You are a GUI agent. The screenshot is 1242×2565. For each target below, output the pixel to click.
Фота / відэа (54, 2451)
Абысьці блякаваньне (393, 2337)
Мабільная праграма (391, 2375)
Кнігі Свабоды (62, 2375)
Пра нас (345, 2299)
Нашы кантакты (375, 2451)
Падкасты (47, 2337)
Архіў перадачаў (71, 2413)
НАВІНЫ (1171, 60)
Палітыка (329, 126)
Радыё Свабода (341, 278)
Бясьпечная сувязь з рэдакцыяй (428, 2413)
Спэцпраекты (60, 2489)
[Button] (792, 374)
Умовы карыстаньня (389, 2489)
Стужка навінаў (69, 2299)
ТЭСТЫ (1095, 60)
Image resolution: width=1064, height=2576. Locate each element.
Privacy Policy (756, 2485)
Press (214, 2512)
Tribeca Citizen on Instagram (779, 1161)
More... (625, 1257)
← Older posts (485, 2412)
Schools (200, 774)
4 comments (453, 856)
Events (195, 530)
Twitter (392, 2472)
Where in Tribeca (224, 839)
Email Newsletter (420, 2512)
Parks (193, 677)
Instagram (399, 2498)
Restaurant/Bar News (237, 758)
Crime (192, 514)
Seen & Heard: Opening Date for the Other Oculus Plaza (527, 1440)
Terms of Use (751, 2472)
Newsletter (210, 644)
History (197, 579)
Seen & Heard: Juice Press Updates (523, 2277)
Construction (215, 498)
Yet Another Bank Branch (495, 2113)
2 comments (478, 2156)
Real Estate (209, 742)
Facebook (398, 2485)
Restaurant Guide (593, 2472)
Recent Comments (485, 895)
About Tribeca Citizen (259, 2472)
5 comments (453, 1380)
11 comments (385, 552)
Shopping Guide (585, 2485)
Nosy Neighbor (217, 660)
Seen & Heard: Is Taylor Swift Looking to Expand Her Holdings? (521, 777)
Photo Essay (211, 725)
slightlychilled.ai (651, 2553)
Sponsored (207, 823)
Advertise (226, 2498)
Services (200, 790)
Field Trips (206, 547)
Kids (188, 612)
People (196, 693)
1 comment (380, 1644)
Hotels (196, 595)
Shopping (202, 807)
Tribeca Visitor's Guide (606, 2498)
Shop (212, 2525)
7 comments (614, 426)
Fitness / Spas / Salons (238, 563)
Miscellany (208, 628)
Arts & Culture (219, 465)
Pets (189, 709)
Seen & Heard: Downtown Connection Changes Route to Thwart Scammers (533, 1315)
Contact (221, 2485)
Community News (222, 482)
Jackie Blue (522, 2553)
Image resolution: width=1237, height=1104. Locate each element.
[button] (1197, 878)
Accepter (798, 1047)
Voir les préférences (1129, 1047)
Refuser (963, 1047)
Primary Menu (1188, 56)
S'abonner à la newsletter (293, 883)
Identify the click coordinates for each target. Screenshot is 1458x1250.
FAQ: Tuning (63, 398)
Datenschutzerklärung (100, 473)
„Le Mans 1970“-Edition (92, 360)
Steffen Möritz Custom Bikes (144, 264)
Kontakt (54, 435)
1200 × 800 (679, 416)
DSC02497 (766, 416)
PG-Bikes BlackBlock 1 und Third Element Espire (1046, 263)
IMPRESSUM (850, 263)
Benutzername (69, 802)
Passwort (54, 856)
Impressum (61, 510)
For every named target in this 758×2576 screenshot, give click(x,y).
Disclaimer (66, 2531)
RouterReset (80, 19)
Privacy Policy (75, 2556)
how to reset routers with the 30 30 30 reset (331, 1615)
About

__________________________________________________

Exercise brief:
Update the records from the line containing "Advertise (226, 2498)" down to the line containing "[button] (1197, 878)": give these lines again with "Field Trips" changed to "Outings" and nothing else altered.

Full answer:
Advertise (226, 2498)
Services (200, 790)
Outings (206, 547)
Kids (188, 612)
People (196, 693)
1 comment (380, 1644)
Hotels (196, 595)
Shopping (202, 807)
Tribeca Visitor's Guide (606, 2498)
Shop (212, 2525)
7 comments (614, 426)
Fitness / Spas / Salons (238, 563)
Miscellany (208, 628)
Arts & Culture (219, 465)
Pets (189, 709)
Seen & Heard: Downtown Connection Changes Route to Thwart Scammers (533, 1315)
Contact (221, 2485)
Community News (222, 482)
Jackie Blue (522, 2553)
Image resolution: width=1237, height=1104. Locate each element.
[button] (1197, 878)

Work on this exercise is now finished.